Seems like the best answer would be to replace the #xyz.com domain to a single non-standard character, and then have a function that could shrink the first part of a name to something that fits in the username length restrictions of the various filesystems. But what is a good function for that?
You could try a modified version of the URL percent (%) encoding scheme used on for URIs.
If the percent symbol isn't allowed on your particular filesystem(s), simply replace it with a different, allowed character (and remember to encode any occurrences of that character properly).
Using this method:
mail.address#server.com
Would become:
mail%2Eaddress%40server%2Ecom
Or, if you had to substitute (for example), the letter a instead of the % symbol:
ma61ila2Ea61ddressa40servera2Ecom
Not exactly humanly-readable perhaps, but easily enough processed through an encoding algorithm. For the best space efficiency, your escape character should be a character allowed by the filesystem, yet one that is not likely to appear frequently in an address.
This encoding scheme has the advantage that there is no size increase for most normal characters. The string length will ONLY go up for characters not supported by the filesystem.
Check out base64. Encoding and decoding is well defined.
I'd prefer this over rolling my own format any day.
Hmm, from your question I'm not totally clear on this point, but since you wanted some conversion I'm assuming that you want something that is at least human readable?
Each OS may have different restrictions, but are you close enough to the platforms that you would be able to find out/test what is acceptable in a username? If you could find three 'special' characters that you could use just to do a replace on '#', '.', '_' you would be good to go. (Is that comprehensive? if not you would need to make sure you know all of them otherwise you could clash.) I searched a bit trying to find whether there was a POSIX standard, but wasn't able to find anything, so that's why I think if you can just test what's valid that would be the most direct route.

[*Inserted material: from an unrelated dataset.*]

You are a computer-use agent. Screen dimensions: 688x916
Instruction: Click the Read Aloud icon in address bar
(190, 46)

With even one special character, you could do URL encoding, either with '%' if it's available, or whatever you choose if not, say '!", then { '#'->'!40", '_'->'!5F', '.'-> '!2E' }. (The spec [RFC1738] http://www.rfc-editor.org/rfc/rfc1738.txt) defines the characters as US-ASCII so you can just find a table, e.g. in wikipedia's ASCII article and look up the correct hex digits there.) Or, you could just do your own simple mapping since you don't need the whole ASCII set, you could just do a map with two characters per escaped character and have, say, '!a','!u','!p' for at, underscore, period.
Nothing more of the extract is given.